Set problem
Format the data as a numbered list, one line per item and no blank lines, from the line with "How do I perform: Select the part label c)?" to the line with "Action: tap(185, 168)".

Material shown
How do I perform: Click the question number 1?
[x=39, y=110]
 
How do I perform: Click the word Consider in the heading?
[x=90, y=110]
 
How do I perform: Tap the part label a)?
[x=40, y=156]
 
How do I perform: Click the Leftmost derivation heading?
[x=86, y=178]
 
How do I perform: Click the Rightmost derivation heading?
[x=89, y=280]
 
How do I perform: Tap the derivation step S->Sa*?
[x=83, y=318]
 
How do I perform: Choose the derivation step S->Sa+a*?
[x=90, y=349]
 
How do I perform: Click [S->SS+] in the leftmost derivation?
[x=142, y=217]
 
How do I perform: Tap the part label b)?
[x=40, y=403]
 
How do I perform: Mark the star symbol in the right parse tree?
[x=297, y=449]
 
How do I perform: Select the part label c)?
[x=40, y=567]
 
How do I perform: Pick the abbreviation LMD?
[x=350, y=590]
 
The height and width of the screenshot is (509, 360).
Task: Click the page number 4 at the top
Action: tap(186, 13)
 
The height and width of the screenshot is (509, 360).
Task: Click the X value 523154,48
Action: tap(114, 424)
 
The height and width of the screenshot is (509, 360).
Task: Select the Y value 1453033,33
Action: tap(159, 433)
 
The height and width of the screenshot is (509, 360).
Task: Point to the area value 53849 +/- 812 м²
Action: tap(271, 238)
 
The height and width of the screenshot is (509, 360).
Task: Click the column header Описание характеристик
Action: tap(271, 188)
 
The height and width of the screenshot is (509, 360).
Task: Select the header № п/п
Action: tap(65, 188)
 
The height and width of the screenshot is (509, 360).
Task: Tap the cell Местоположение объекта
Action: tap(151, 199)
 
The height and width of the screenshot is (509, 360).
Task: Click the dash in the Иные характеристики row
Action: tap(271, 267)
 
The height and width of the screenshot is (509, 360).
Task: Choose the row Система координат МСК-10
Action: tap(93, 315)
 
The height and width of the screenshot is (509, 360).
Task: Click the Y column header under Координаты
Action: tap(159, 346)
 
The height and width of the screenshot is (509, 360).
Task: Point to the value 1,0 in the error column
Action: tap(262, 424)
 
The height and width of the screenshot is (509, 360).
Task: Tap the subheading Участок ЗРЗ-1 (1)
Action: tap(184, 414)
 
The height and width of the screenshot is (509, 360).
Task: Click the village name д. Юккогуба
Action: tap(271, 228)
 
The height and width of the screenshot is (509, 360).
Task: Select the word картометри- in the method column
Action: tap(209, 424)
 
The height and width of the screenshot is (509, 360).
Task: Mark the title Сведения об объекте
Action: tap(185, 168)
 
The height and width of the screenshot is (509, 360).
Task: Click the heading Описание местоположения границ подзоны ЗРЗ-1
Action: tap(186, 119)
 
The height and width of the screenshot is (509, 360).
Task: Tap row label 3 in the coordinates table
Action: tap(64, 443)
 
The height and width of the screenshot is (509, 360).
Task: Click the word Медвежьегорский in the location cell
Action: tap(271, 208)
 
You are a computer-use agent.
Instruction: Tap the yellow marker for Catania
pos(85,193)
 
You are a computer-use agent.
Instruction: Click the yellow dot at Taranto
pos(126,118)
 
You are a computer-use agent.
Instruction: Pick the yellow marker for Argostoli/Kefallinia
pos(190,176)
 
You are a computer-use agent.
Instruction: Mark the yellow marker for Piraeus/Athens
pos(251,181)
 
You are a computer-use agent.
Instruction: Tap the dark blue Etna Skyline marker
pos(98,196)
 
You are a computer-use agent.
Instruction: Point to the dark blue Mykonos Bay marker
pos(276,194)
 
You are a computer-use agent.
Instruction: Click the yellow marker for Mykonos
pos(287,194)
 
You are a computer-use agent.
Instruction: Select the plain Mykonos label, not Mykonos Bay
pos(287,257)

Exercise response
1. How do I perform: Select the part label c)?
2. [x=40, y=567]
3. How do I perform: Pick the abbreviation LMD?
4. [x=350, y=590]
5. The height and width of the screenshot is (509, 360).
6. Task: Click the page number 4 at the top
7. Action: tap(186, 13)
8. The height and width of the screenshot is (509, 360).
9. Task: Click the X value 523154,48
10. Action: tap(114, 424)
11. The height and width of the screenshot is (509, 360).
12. Task: Select the Y value 1453033,33
13. Action: tap(159, 433)
14. The height and width of the screenshot is (509, 360).
15. Task: Point to the area value 53849 +/- 812 м²
16. Action: tap(271, 238)
17. The height and width of the screenshot is (509, 360).
18. Task: Click the column header Описание характеристик
19. Action: tap(271, 188)
20. The height and width of the screenshot is (509, 360).
21. Task: Select the header № п/п
22. Action: tap(65, 188)
23. The height and width of the screenshot is (509, 360).
24. Task: Tap the cell Местоположение объекта
25. Action: tap(151, 199)
26. The height and width of the screenshot is (509, 360).
27. Task: Click the dash in the Иные характеристики row
28. Action: tap(271, 267)
29. The height and width of the screenshot is (509, 360).
30. Task: Choose the row Система координат МСК-10
31. Action: tap(93, 315)
32. The height and width of the screenshot is (509, 360).
33. Task: Click the Y column header under Координаты
34. Action: tap(159, 346)
35. The height and width of the screenshot is (509, 360).
36. Task: Point to the value 1,0 in the error column
37. Action: tap(262, 424)
38. The height and width of the screenshot is (509, 360).
39. Task: Tap the subheading Участок ЗРЗ-1 (1)
40. Action: tap(184, 414)
41. The height and width of the screenshot is (509, 360).
42. Task: Click the village name д. Юккогуба
43. Action: tap(271, 228)
44. The height and width of the screenshot is (509, 360).
45. Task: Select the word картометри- in the method column
46. Action: tap(209, 424)
47. The height and width of the screenshot is (509, 360).
48. Task: Mark the title Сведения об объекте
49. Action: tap(185, 168)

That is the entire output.